--- REQUIREMENTS ---
Copy the following data line for line, without changing anything.

--- GIVEN ENTRIES ---
--
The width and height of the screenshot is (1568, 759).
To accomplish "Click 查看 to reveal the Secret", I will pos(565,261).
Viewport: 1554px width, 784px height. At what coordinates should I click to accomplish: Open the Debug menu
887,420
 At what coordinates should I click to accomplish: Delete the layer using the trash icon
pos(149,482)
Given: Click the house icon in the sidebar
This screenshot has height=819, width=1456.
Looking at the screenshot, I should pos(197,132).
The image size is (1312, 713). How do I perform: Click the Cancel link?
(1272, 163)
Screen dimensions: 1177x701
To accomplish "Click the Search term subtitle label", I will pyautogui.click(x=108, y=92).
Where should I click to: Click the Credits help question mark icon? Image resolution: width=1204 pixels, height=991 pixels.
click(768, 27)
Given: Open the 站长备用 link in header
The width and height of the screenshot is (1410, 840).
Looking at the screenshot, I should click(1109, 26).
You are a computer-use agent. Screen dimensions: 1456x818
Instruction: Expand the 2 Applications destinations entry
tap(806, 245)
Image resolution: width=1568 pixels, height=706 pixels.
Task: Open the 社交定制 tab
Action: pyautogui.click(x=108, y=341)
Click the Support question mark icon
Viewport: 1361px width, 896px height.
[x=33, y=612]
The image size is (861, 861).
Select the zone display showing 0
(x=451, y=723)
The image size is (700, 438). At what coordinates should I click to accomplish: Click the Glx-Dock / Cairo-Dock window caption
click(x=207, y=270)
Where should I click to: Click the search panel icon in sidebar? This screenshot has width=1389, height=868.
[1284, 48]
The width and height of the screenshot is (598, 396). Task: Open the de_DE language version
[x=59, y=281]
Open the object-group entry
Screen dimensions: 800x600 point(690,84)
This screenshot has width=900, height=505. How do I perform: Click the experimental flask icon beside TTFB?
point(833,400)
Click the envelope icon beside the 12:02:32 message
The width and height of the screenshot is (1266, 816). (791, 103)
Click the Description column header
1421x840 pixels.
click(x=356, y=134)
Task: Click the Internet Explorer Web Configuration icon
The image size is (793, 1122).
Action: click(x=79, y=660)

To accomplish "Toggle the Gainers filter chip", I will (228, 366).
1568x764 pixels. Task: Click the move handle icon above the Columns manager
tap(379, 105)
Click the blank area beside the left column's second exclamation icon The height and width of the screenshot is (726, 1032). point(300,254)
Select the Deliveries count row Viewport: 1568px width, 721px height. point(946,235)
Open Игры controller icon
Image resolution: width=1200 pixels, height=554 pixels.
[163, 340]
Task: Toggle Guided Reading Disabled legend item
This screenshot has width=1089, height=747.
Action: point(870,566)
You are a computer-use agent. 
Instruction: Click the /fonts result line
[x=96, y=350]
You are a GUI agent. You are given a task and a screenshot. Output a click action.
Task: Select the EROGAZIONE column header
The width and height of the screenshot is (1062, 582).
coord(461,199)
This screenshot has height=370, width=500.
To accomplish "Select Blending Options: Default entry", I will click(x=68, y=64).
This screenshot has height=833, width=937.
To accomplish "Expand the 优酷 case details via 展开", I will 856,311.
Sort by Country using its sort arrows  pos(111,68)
--
--- CORRECT RESULT ---
The width and height of the screenshot is (1568, 759).
To accomplish "Click 查看 to reveal the Secret", I will pos(565,261).
Viewport: 1554px width, 784px height. At what coordinates should I click to accomplish: Open the Debug menu
887,420
 At what coordinates should I click to accomplish: Delete the layer using the trash icon
pos(149,482)
Given: Click the house icon in the sidebar
This screenshot has height=819, width=1456.
Looking at the screenshot, I should pos(197,132).
The image size is (1312, 713). How do I perform: Click the Cancel link?
(1272, 163)
Screen dimensions: 1177x701
To accomplish "Click the Search term subtitle label", I will pyautogui.click(x=108, y=92).
Where should I click to: Click the Credits help question mark icon? Image resolution: width=1204 pixels, height=991 pixels.
click(768, 27)
Given: Open the 站长备用 link in header
The width and height of the screenshot is (1410, 840).
Looking at the screenshot, I should click(1109, 26).
You are a computer-use agent. Screen dimensions: 1456x818
Instruction: Expand the 2 Applications destinations entry
tap(806, 245)
Image resolution: width=1568 pixels, height=706 pixels.
Task: Open the 社交定制 tab
Action: pyautogui.click(x=108, y=341)
Click the Support question mark icon
Viewport: 1361px width, 896px height.
[x=33, y=612]
The image size is (861, 861).
Select the zone display showing 0
(x=451, y=723)
The image size is (700, 438). At what coordinates should I click to accomplish: Click the Glx-Dock / Cairo-Dock window caption
click(x=207, y=270)
Where should I click to: Click the search panel icon in sidebar? This screenshot has width=1389, height=868.
[1284, 48]
The width and height of the screenshot is (598, 396). Task: Open the de_DE language version
[x=59, y=281]
Open the object-group entry
Screen dimensions: 800x600 point(690,84)
This screenshot has width=900, height=505. How do I perform: Click the experimental flask icon beside TTFB?
point(833,400)
Click the envelope icon beside the 12:02:32 message
The width and height of the screenshot is (1266, 816). (791, 103)
Click the Description column header
1421x840 pixels.
click(x=356, y=134)
Task: Click the Internet Explorer Web Configuration icon
The image size is (793, 1122).
Action: click(x=79, y=660)

To accomplish "Toggle the Gainers filter chip", I will (228, 366).
1568x764 pixels. Task: Click the move handle icon above the Columns manager
tap(379, 105)
Click the blank area beside the left column's second exclamation icon The height and width of the screenshot is (726, 1032). point(300,254)
Select the Deliveries count row Viewport: 1568px width, 721px height. point(946,235)
Open Игры controller icon
Image resolution: width=1200 pixels, height=554 pixels.
[163, 340]
Task: Toggle Guided Reading Disabled legend item
This screenshot has width=1089, height=747.
Action: point(870,566)
You are a computer-use agent. 
Instruction: Click the /fonts result line
[x=96, y=350]
You are a GUI agent. You are given a task and a screenshot. Output a click action.
Task: Select the EROGAZIONE column header
The width and height of the screenshot is (1062, 582).
coord(461,199)
This screenshot has height=370, width=500.
To accomplish "Select Blending Options: Default entry", I will click(x=68, y=64).
This screenshot has height=833, width=937.
To accomplish "Expand the 优酷 case details via 展开", I will 856,311.
Sort by Country using its sort arrows  pos(111,68)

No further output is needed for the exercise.